Теперь мама была окончательно привязана к дому и много времени проводила за туалетным столиком – каждое утро, прежде чем выйти из спальни, она красилась, укладывала волосы и надевала атласный костюм. Каждый мой приезд она, как и раньше, критиковала мои наряды.
– Подойди-ка, а то мне не видно, – командовала мама и тянулась за синими бифокальными очками.
– Я ничуть не переменилась, – говорила я в шутку.
– Да, вижу, не переменилась, – отвечала она, пристально меня разглядывая. – Хотелось бы мне дожить до того, чтобы увидеть твои брови под этой чертовой челкой.
В феврале 1991 года Алекс снова попал в больницу – у него случился первый обширный инфаркт, осложненный диабетом и раком простаты. Я вылетела к ним из Флориды, где навещала больную свекровь. Мама сама то и дело ложилась в больницу из-за проблем с почками, иногда они с Алексом попадали в больницу одновременно. Мне было больно думать, что вскоре я их потеряю, и я боялась думать, кто уйдет первым. (“Будь же джентльменом – дамы вперед”, – много лет говорила мама Алексу, поскольку боялась пережить его.) Когда Татьяна оказывалась дома одна, то становилась неуправляема – она отказывалась вставать, принимать врачей, есть Юрины деликатесы.
– Не могу ее такой видеть, она будто вышла из Бухен-вальда, всё так сложно, – жаловался Алекс, когда я навещала их в Нью-Йорке. – Я всё думаю, кто же будет о ней заботиться, если я не смогу.
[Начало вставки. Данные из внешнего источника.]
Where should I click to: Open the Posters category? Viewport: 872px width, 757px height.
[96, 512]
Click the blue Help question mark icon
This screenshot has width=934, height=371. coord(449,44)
Семидесятая улица превратилась в дурдом, всё так сложно…
Я никогда раньше не слышала от Алекса Либермана слово “сложно”. Пока что для Супермена всё было постижимо, посильно, исполнимо. Слыша это слово, я понимала, что он говорит: “Всё пропало, я в ловушке, она меня убивает”.
Худшие наши недостатки и лучшие достоинства усиливаются под весом времени. Чем мы старше, тем тяжелее нам жить под грузом сложного характера, со всеми его свойствами и качествами, поэтому мы концентрируемся на главном в себе – черты нашей личности заостряются. Колетт стала добрее, но прижимистее, Айзек Динесен исхудала и смягчилась, а вы, дорогой читатель, могли заметить, как с течением времени усиливаются альтруизм и ипохондрия. Мама, к несчастью, была исключением из вышеописанного правила – с возрастом ее легендарная щедрость, экстравагантная и прихотливая доброта становились всё прихотливее и эгоцентричнее под неизбежным влиянием демерола. Больнее всего в последние годы жизни родителей мне было видеть, как мама отрицает тяжелые недуги Алекса. Словно завидуя его инфарктам и раку простаты, она злилась на него: в любую минуту Алекс мог отнять у нее почетное звание самой больной – этого бы она не вынесла. Мама перестала быть средоточием забот Супермена и старалась поразить его единственно доступным ей орудием – отказом есть. Она превратилась в настоящего мастера голода и изводила своими отказами всех; на Семидесятой улице только и говорили, что о ее рационе – мама шантажировала нас в открытую. За полтора года Алекс нанял и затем отказался от услуг тридцати четырех поваров. Он заказывал некогда любимые ею лакомства отовсюду – меншиковский шоколад, который продавался только в Шартре, кнели[198]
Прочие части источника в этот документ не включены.